## Q

Import `numpy`, `pandas`, `pingouin`, `seaborn`, and the `stats` module from `scipy`.

## A

In [None]:
import numpy as np
import pandas as pd
from scipy import stats
import seaborn as sns
import pingouin as pg

# Descriptive statistics

## Q

Load the `mi.csv` data file located in the `../data` directory into a DataFrame (the first column in the file is an index column), and inspect its content printing:
* the first rows, with column names,
* a summary table of all the variables,
* a summary table of the categorical variables only.

## A

In [None]:
df = pd.read_csv('../data/mi.csv', index_col=0)

In [None]:
df.head()

In [None]:
df.describe().T

In [None]:
df.describe(exclude='number').T

## Q

Inspect the relationship between variables `Age` and `OwnsHouse`. What type of plots is most suitable?

## A

In [None]:
# categorical vs continuous => boxplot, violinplot
sns.boxplot(x='OwnsHouse', y='Age', data=df);

In [None]:
sns.boxplot(x='OwnsHouse', y='Age', data=df);
sns.swarmplot(x='OwnsHouse', y='Age', hue='OwnsHouse', data=df, linewidth=1, size=3, legend=False);

The "Yes" and "No" levels might have been interchanged.

## Q

Draw a box plot (or violin plot) of variable `Age` for two categorical variables, say `OwnsHouse` and `LivesWithKids`.

## A

In [None]:
ax = sns.boxplot(x='OwnsHouse', y='Age', data=df, hue="LivesWithKids")
#sns.move_legend(ax, bbox_to_anchor=(1.02, 1), loc='upper left', borderaxespad=0);

## Q

Isolate the house-owners group from the others, and report their mean age(s) as $99\%$ confidence interval(s).

## A

In [None]:
owns_house = df.groupby('OwnsHouse').groups
house_owners_age = df.loc[owns_house['Yes'], 'Age']
others_age = df.loc[owns_house['No'], 'Age']

In [None]:
mean = np.mean(house_owners_age)
sem = stats.sem(house_owners_age)
distribution_of_the_mean = stats.norm(mean, sem)

In [None]:
distribution_of_the_mean.interval(.99)

### Bonus

Alternative calculation, for both groups:

First we need to evaluate the inverse survival function of the standard normal distribution at $0.005$.

In [None]:
alpha = 0.01
z = stats.norm().isf(alpha / 2)

In [None]:
for group_name, group_age in (
    ('House owners', house_owners_age),
    ('Others', others_age),
):
    m = np.mean(group_age)
    z_times_sem = z * stats.sem(group_age)
    print(f'{group_name}: {m:.2f} ± {z_times_sem:.2f} years old on average')

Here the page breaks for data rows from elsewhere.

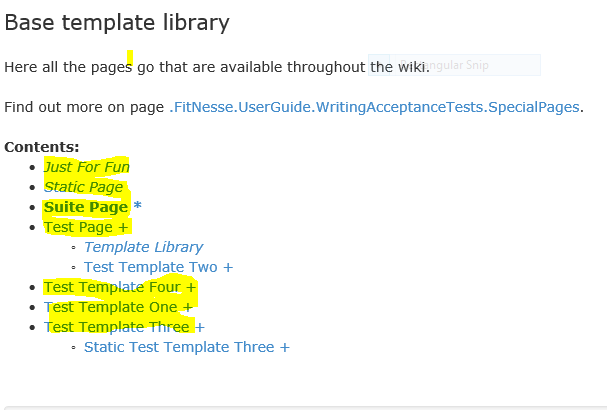Click the small yellow mark above 'pages'
Viewport: 607px width, 410px height.
coord(130,55)
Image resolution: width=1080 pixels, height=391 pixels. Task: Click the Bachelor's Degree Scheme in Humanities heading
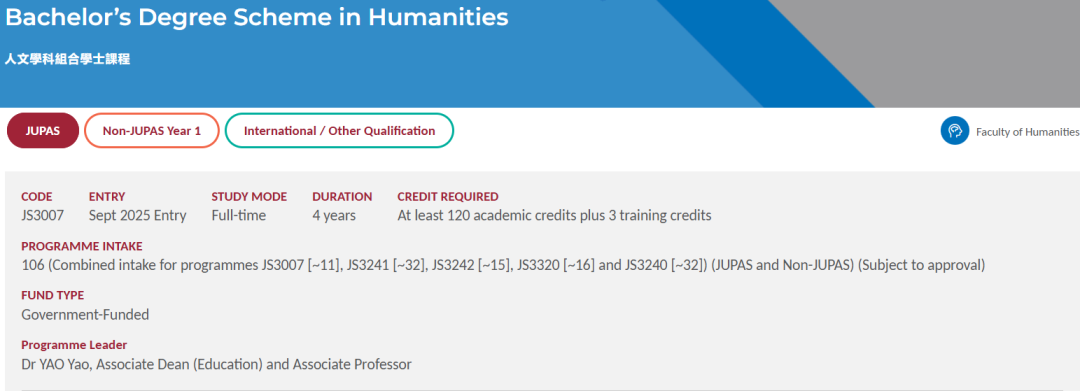pos(256,18)
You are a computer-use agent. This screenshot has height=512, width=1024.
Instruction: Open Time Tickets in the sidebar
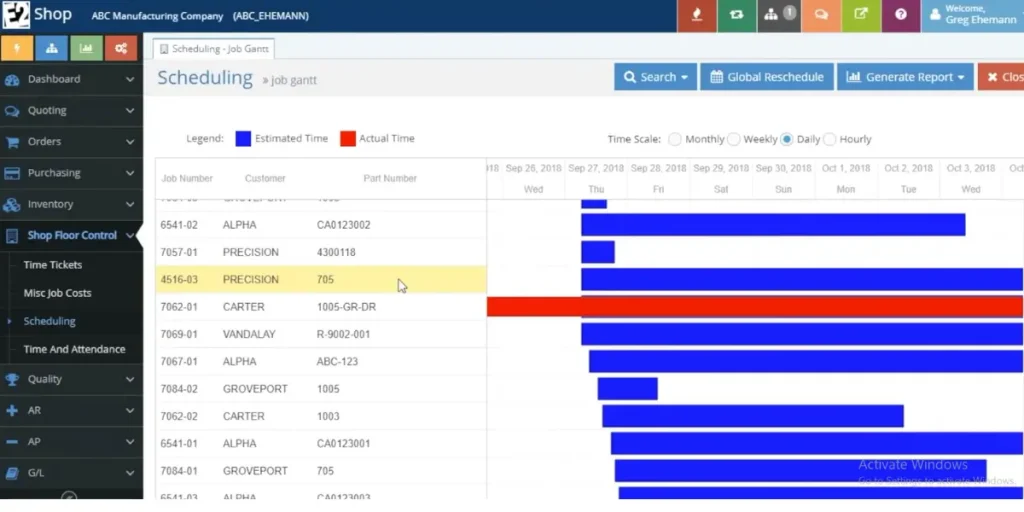click(53, 265)
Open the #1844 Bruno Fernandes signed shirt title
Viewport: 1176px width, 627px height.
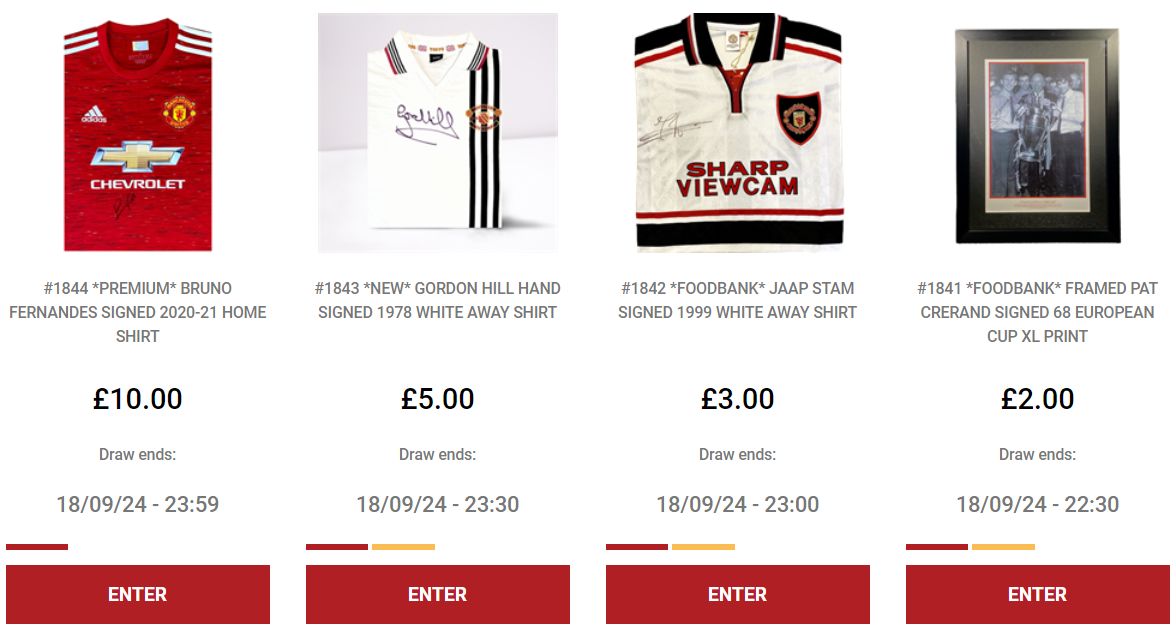(x=138, y=312)
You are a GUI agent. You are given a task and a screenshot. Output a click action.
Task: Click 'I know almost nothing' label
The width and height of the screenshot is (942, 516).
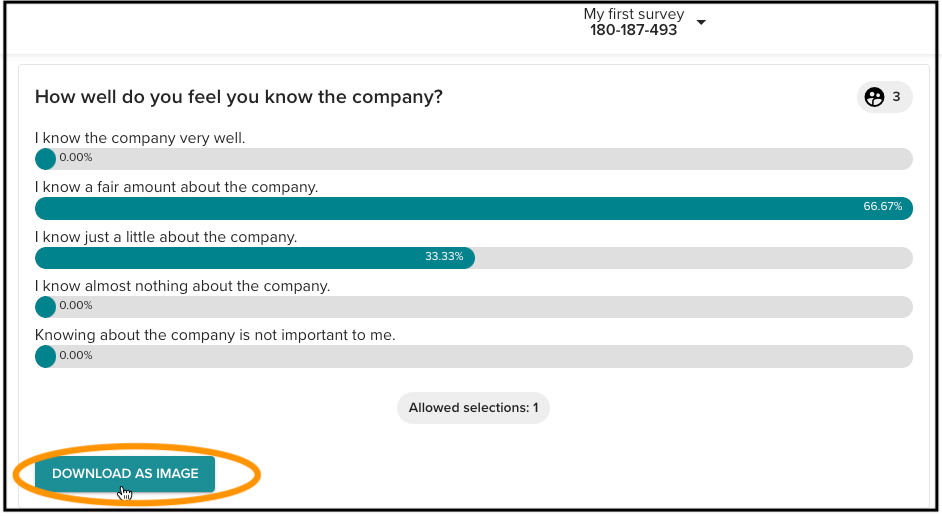(x=183, y=286)
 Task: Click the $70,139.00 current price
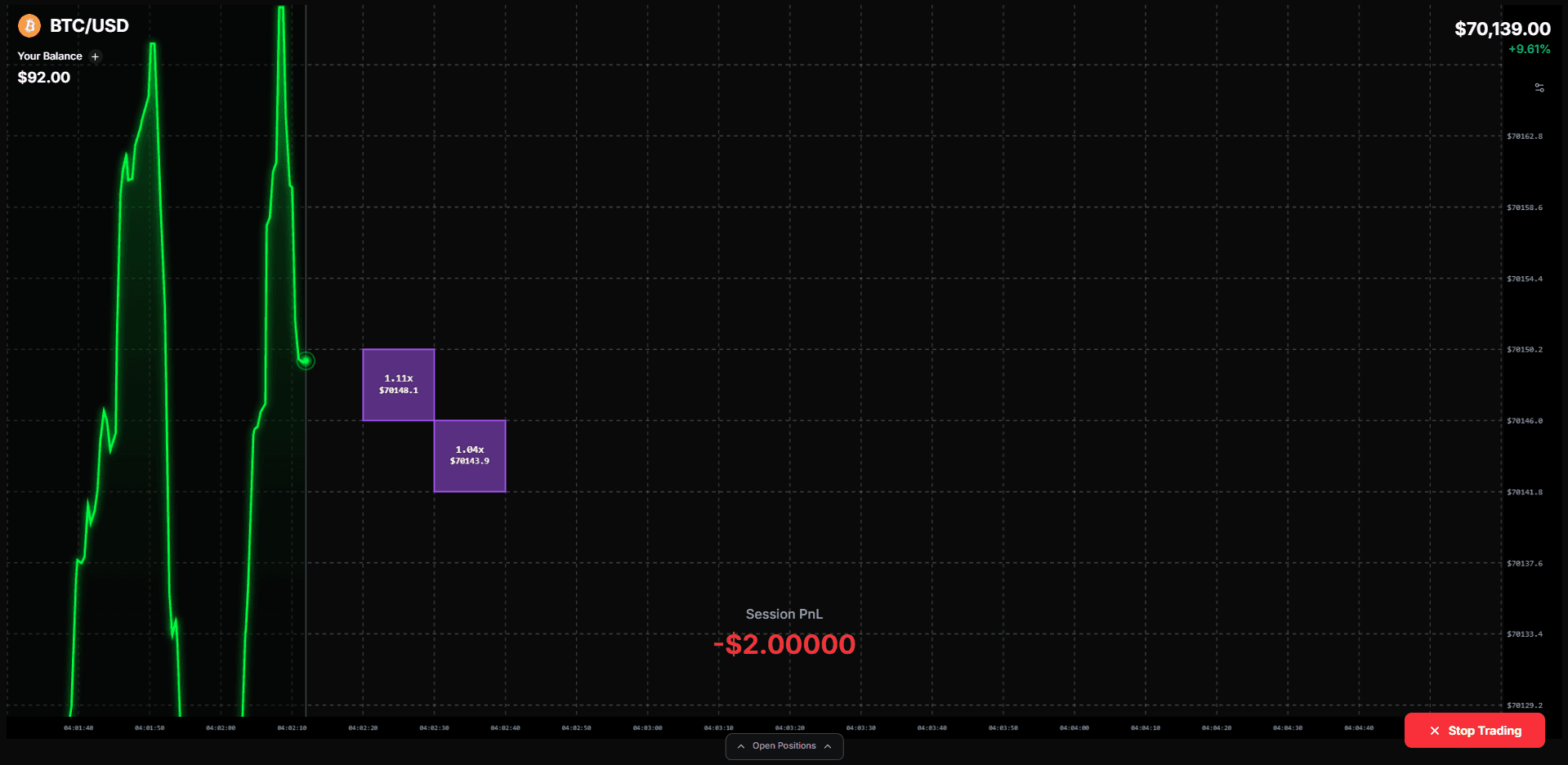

# Tests on single variables

Let us consider the logarithm of variable `HeartRate`.

In [None]:
df['logHeartRate'] = np.log(df['HeartRate'])
sns.histplot(df, x='logHeartRate', hue='Sex');

## Q

Draw Q-Q plots for variables `HeartRate` and `logHeartRate`.

## A

In [None]:
pg.qqplot(df['HeartRate']);

In [None]:
pg.qqplot(df['logHeartRate']);

## Q

Perform an omnibus normality test (`normaltest`) on the `logHeartRate` variable for the different levels of variable `Sex`.

## A

In [None]:
pg.normality(df, dv='logHeartRate', group='Sex', method='normaltest')

### Bonus

Normality test with SciPy (more convenient if your data are a NumPy array):

In [None]:
sex = df.groupby('Sex').groups
logHeartRate_female = df.loc[sex['Female'], 'logHeartRate']
stats.normaltest(logHeartRate_female)

## Q

Perform a Welch *t*-test on `logHeartRate` between males and females.

## A

In [None]:
# define your significance level first!
significance_level = 0.05

# define the two groups whose means are to be compared
logHeartRate_female = df.loc[sex['Female'], 'logHeartRate']
logHeartRate_male = df.loc[sex['Male'], 'logHeartRate']

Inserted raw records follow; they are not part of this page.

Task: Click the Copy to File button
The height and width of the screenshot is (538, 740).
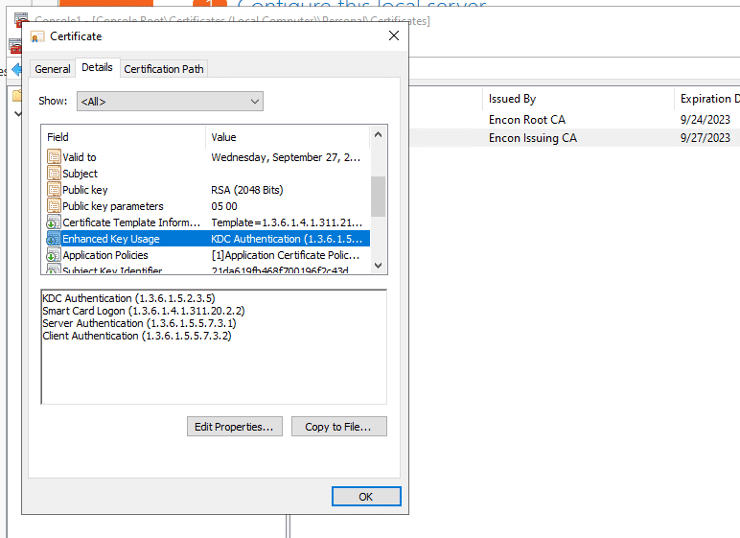Action: coord(338,427)
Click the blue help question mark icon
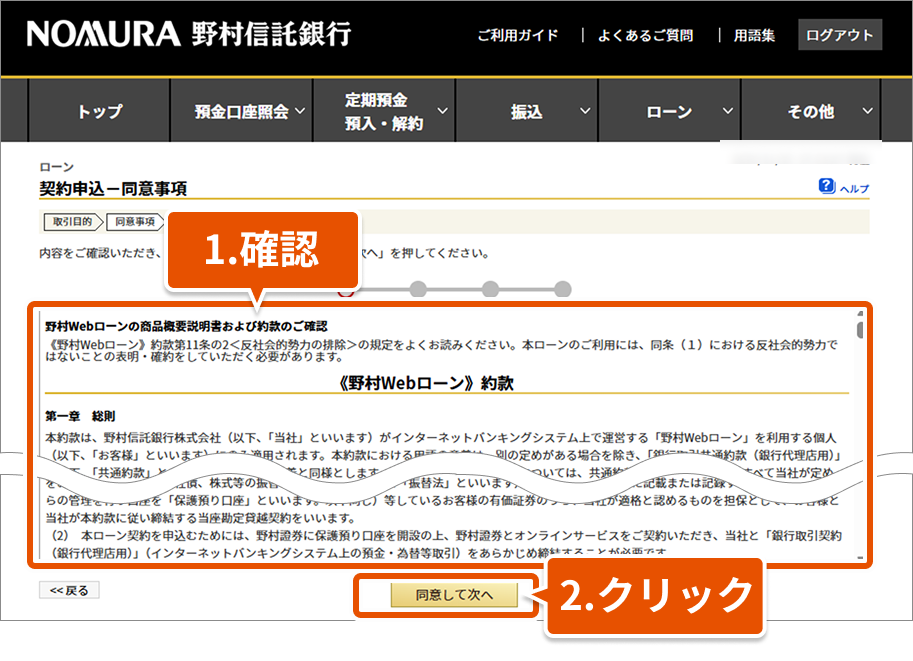Screen dimensions: 913x661 coord(826,186)
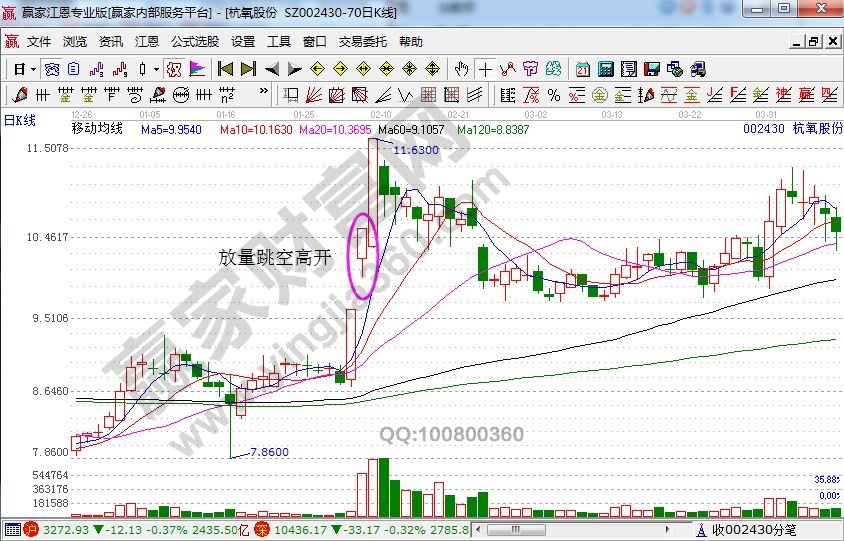Click the 移动均线 indicator label
Viewport: 844px width, 541px height.
coord(97,129)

# test whether the group means equal or differ
pg.ttest(logHeartRate_female, logHeartRate_male, confidence=1-significance_level)

Note: T>0 implies the first group's mean is greater than the second group's mean.

With SciPy, usage is very similar, although per default group variances are assumed equal. Welch *t*-test can be selected with `equal_var=False`:

In [None]:
test_result = stats.ttest_ind(logHeartRate_female, logHeartRate_male, equal_var=False)
test_result

In [None]:
test_result.pvalue <= significance_level

## Q

Instead of taking the log of `HeartRate` and perform a parametric *t*-test, we could have performed a non-parametric Mann-Whitney *U* Test, for example.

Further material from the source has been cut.